- [PROBLEM REQUIREMENTS] Your answer should repeat the entries in full, exactly as given, with no pictures.

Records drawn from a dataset
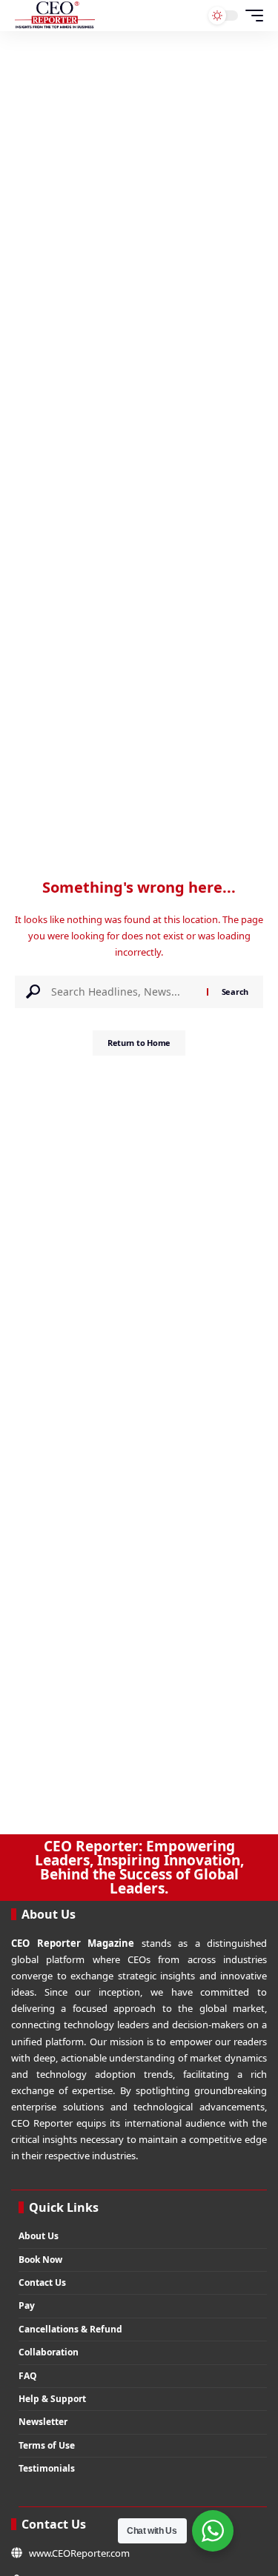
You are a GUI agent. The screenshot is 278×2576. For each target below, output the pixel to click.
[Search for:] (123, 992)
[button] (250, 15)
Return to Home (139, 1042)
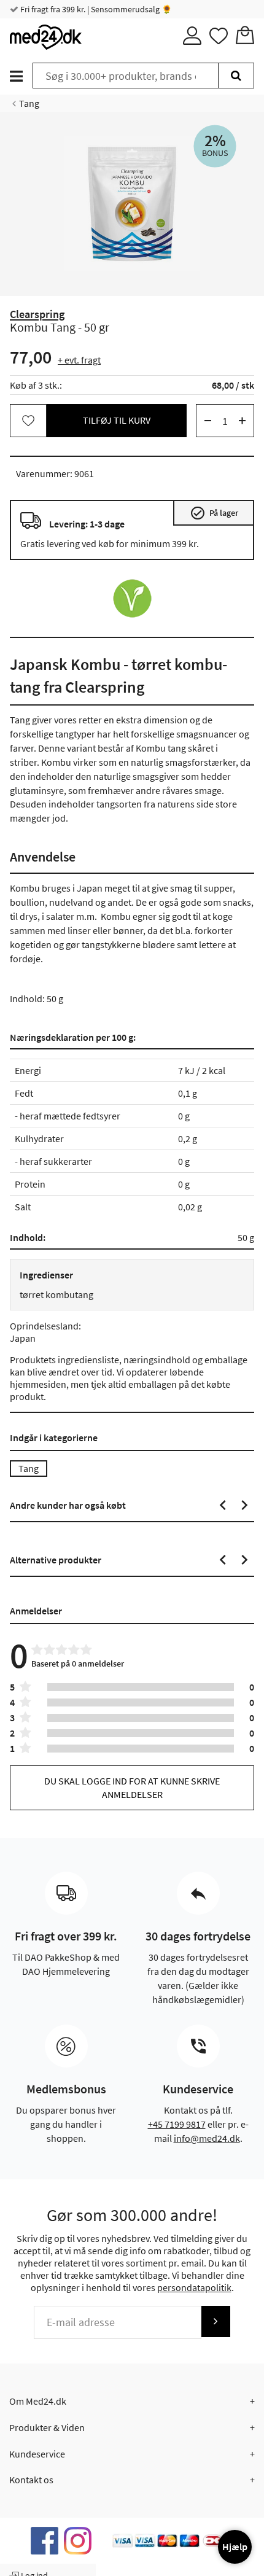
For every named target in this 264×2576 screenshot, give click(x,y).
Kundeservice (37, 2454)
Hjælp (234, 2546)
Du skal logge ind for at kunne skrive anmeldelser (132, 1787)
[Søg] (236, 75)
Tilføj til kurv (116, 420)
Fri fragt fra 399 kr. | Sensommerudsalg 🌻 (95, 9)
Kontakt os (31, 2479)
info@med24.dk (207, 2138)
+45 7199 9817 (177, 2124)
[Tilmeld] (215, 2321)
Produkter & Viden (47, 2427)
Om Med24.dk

- [SOLUTION FOR THIS TASK]
You are a GUI agent. The screenshot is 278×2576. For each target below, output the pixel to click.
[Search for:] (123, 992)
[button] (250, 15)
Return to Home (139, 1042)
For every named target in this 264×2576 screenshot, give click(x,y).
Kundeservice (37, 2454)
Hjælp (234, 2546)
Du skal logge ind for at kunne skrive anmeldelser (132, 1787)
[Søg] (236, 75)
Tilføj til kurv (116, 420)
Fri fragt fra 399 kr. | Sensommerudsalg 🌻 (95, 9)
Kontakt os (31, 2479)
info@med24.dk (207, 2138)
+45 7199 9817 (177, 2124)
[Tilmeld] (215, 2321)
Produkter & Viden (47, 2427)
Om Med24.dk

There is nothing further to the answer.